Handle large files better
Is your feature request related to a problem? Please describe.
It was raised at the Open Collective meeting last night that certain people were encountering issues using Known in modern hosted environments.
These environments may not have large local storage in order to support traditional direct file uploads, additionally, to handle large files you need to make some fairly substantial config changes (max upload sizes, timeouts etc). Often these changes are verboten for regular folks, and also present security / DOS implications.
Describe the solution you'd like
We need to support traditional uploads for those who self host, and I don't want to be dependant on a separate service. We will also need to maintain the concept of a "file" in the datastore (database, not filestore), as we need to preserve metadata - ownership, tags, etc. But, it would be nice if we could natively support a mechanism to transparently swap out these "local" files for files stored in e.g. an AWS S3 bucket (there is already some functionality for this provided by CDNStorable and the S3 plugin).
Currently:
- Uploaded files already have URLs
- They also have the ability (through CDNStorable) to delegate an alternative url to fetch data from (although this could be done better)
So, the fetch side of things is largely handled. There just needs to be a way to hook in and extend file storage. This was traditionally handled on a plugin by plugin basis, and was fairly crufty anyway.
So, I propose we have a dedicated file upload API endpoint.
This might work like this:
- A client makes a POST request to an upload url. This request contains no file data, but might contain metadata (name, size, type etc).
- This endpoint does validation on the file it's being asked to store, and the user who's requesting the upload.
- If everything is ok, it mints a database file object, and returns the file ID, and a url of a location to send the data, and any extra info (signature etc). This URL may be in an entirely different location.
- The client then stores that file information and uploads the data to that specific location
Traditional upload will still be supported, but over time we will migrate plugins to support the new world.
I imagine it to work in such a way that the file upload control gets swapped out for a new one which handles this exchange on behalf of the user.
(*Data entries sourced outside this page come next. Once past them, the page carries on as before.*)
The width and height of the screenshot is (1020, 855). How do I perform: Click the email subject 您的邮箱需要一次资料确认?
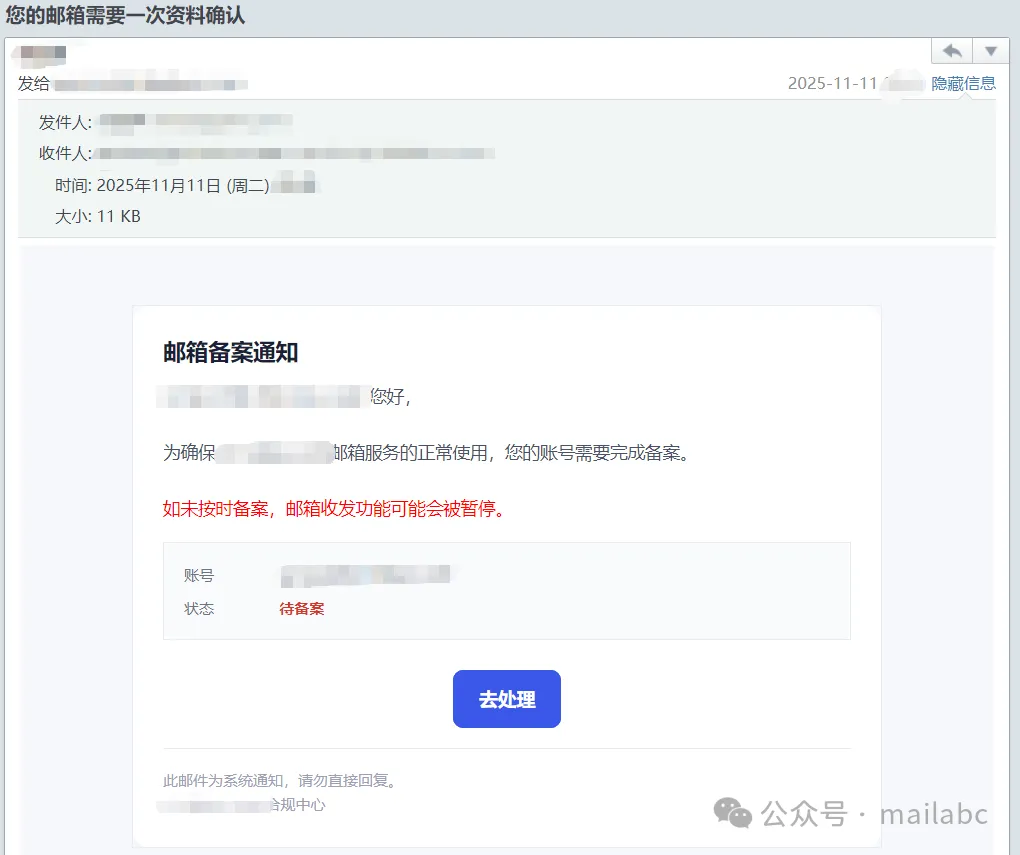tap(125, 15)
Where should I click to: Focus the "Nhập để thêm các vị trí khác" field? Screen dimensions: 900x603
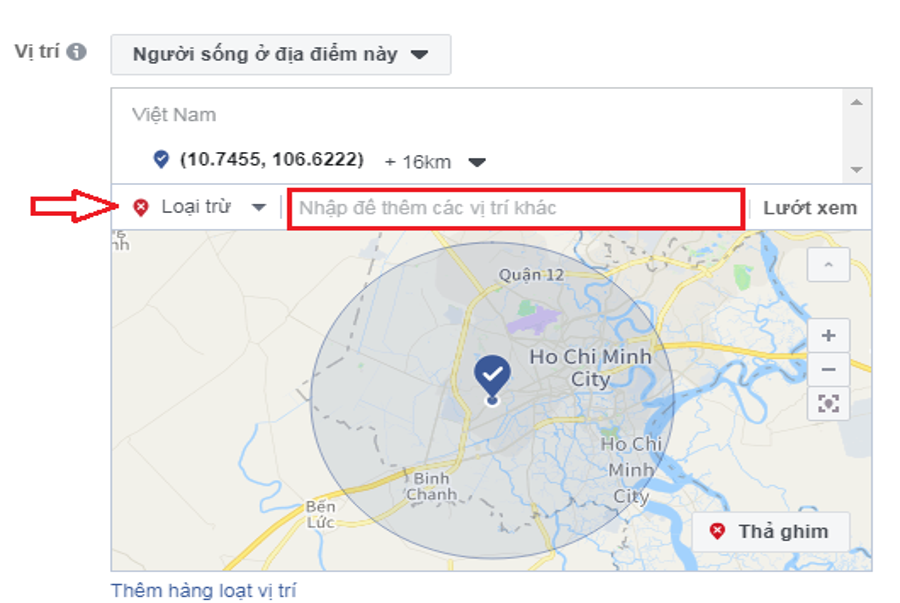(516, 208)
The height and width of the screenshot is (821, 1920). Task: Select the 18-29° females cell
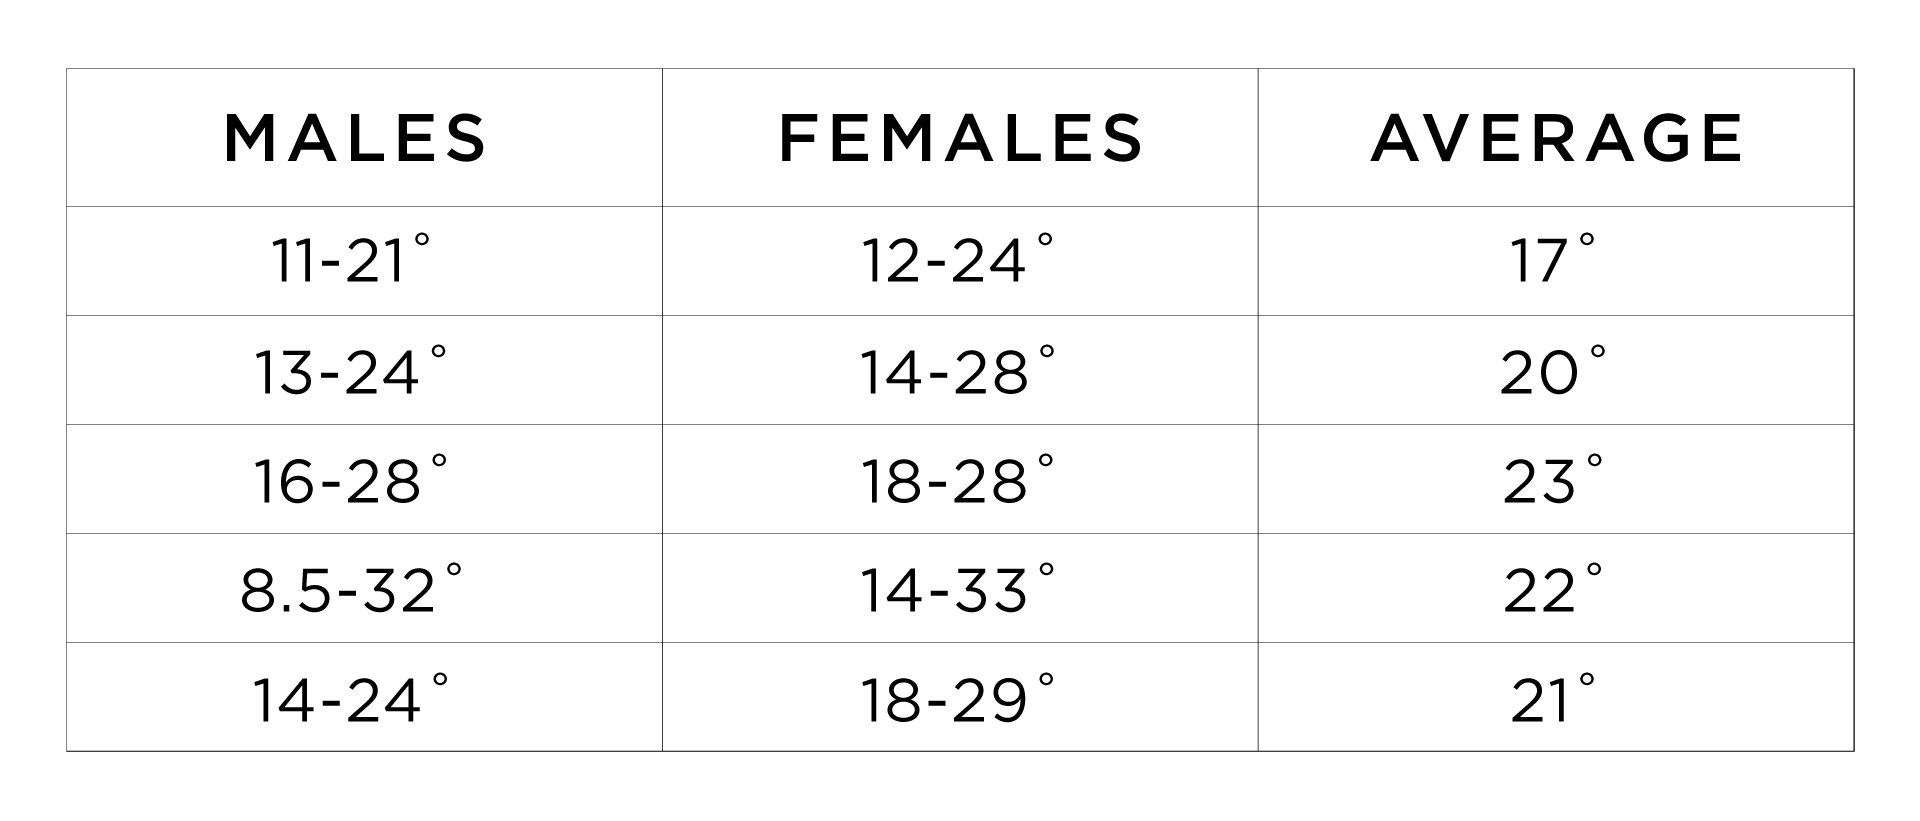[960, 697]
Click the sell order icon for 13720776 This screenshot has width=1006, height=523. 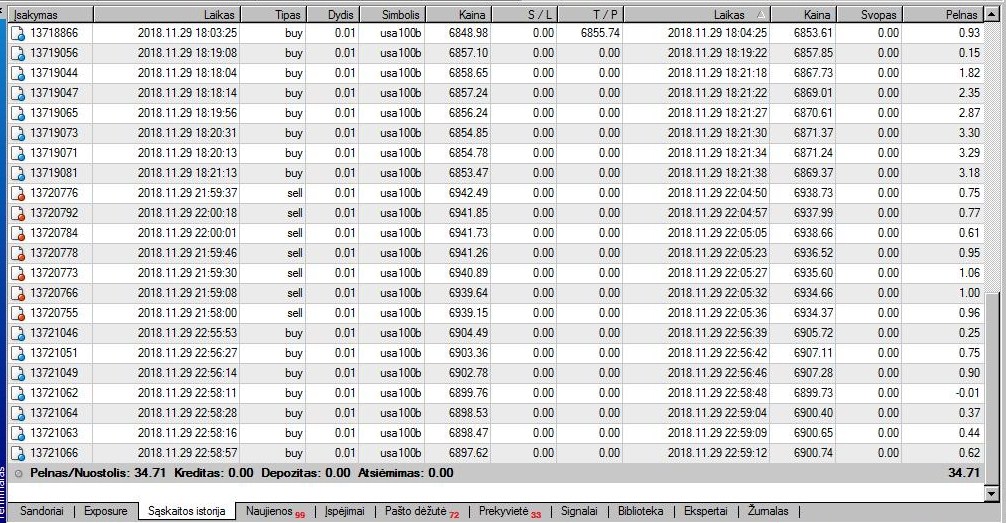click(x=17, y=193)
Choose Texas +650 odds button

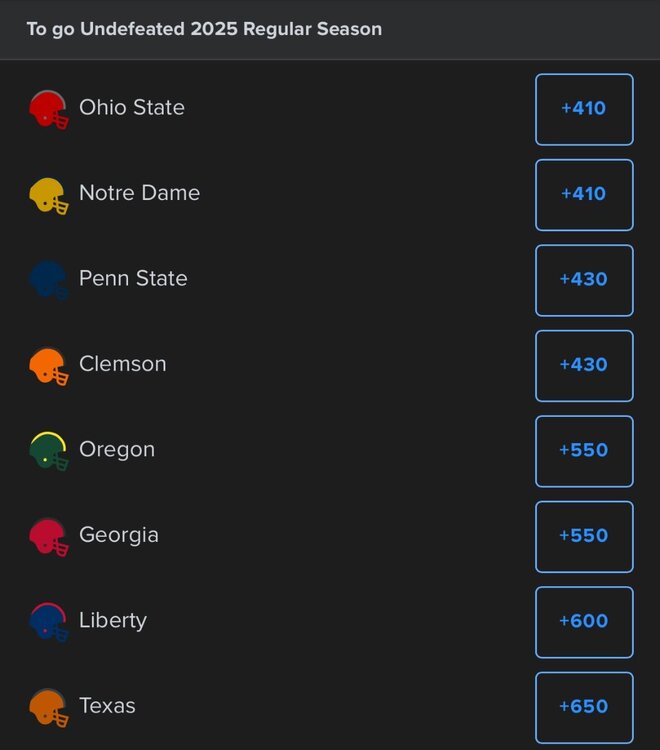pos(584,707)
Uploading in the background, and when successful inserts the necessary file id information / url in the save form.
The plugin save function will need to be modified to spot this new way of handling uploads.
I started work on https://gist.github.com/Lewiscowles1986/9078ca97b1a627913e221f59dcf36d22 yesterday hoping to get ready for Github issue once refined.
The largest problem I see is https://www.w3.org/TR/micropub/#uploading-files
An open question is how we handle things like thumbnails and stuff.
My thinking is that this is probably better handled through the image proxy layer already in Known, and which already supports resize and other mutations of images. The output of these are cached using whatever backend cache is plugged in.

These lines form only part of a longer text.